Dead cells clump after NC dissociation and resuspension. Step 5.

Potential solution

Add DNase (0.1 mg/mL) with accutase and proceed as described above.

Problem 4

Spheroids aggregate together during day 10–14. Step 9.

Potential solution

Pipette the spheroids for up to four times after feeding to break up the clumps.

Problem 5

During dissociation, spheroids become sticky and/or get stuck in pipette tips. Step 11.

Potential solution

When adding accutase or DPBS, have an aliquot of the accutase or DPBS available to use to rinse your pipette tip when transferring spheroids.

Alternatively, add DNase (0.1 mg/mL) when dissociating with accutase and proceed as described above.

Problem 6

Spheroids cannot be dissociated after accutase incubation. Step 11.

Potential solution

• •Typical dissociation time is 20–30 min. However, it might need optimization when using different ESC or iPSC lines.
• •Use multiple wells to test how much time it takes to fully dissociate the spheroids. Increase the incubation time gradually. Check every 10 more min.

Problem 7

Mature neurons in old culture are sensitive and sometimes get detached from the plate during washing steps while staining them for Ca²⁺/NE imaging.

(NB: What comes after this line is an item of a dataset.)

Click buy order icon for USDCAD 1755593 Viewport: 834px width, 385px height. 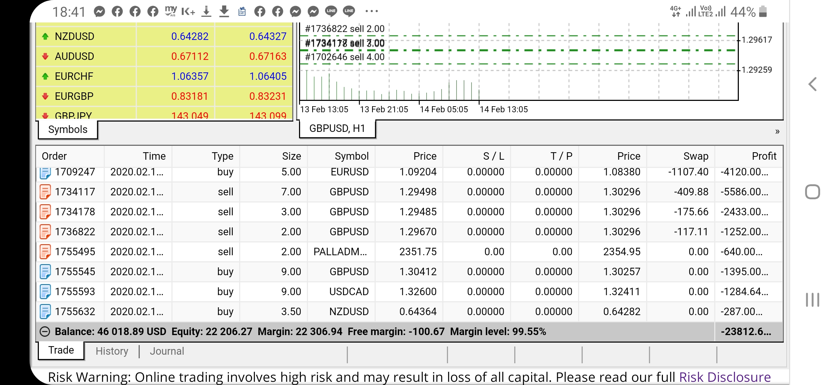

Step 20. Step 24.

Potential solution

• •Ideally, there should be a DPBS washing step before imaging but if significant detachment is observed in mature cultures this washing step could be omitted.
• •Remove stain/dye media completely from the cells if you are skipping the washing.

Problem 8

If you do not see Ca²⁺/NE-stained neurons under the microscope, this could be the breakdown of your staining dye Step 20. Step 25.

Potential solution

• •To avoid this situation, you ideally want to decrease your freeze and thaw cycle of the dye/stain.
• •You can aliquot your staining dyes.
• •Always keep it protected from light by covering the dye-containing vials or tubes with aluminum foil.
• •Do not keep your stains long at room temperature, try to keep them on ice if possible.
• •Use black colored plates for imaging instead of transparent ones.

Problem 9

You start seeing signals fading, while imaging. This is potentially due to photo-bleaching Step 20. Step 25.

Potential solution

• •Scan the plate at a low laser intensity of microscope until you find the area you want to the image.

Resource availability

Lead contact

Further information and requests for resources and reagents should be directed to and will be fulfilled by the lead contact, Dr. Nadja Zeltner (nadja.zeltner@uga.edu).

Technical contact

Hsueh-Fu Wu (hsuehfu.wu@uga.edu).

Materials availability

We do not have newly generated materials associated with this protocol; all reagents are commercially available. hPSC lines can be obtained from us upon proper Material Transfer Agreements and hESCs used here can be obtained via WiCell Repository.

Data and code availability

The protocol does not include unique datasets generated or analyzed during this study.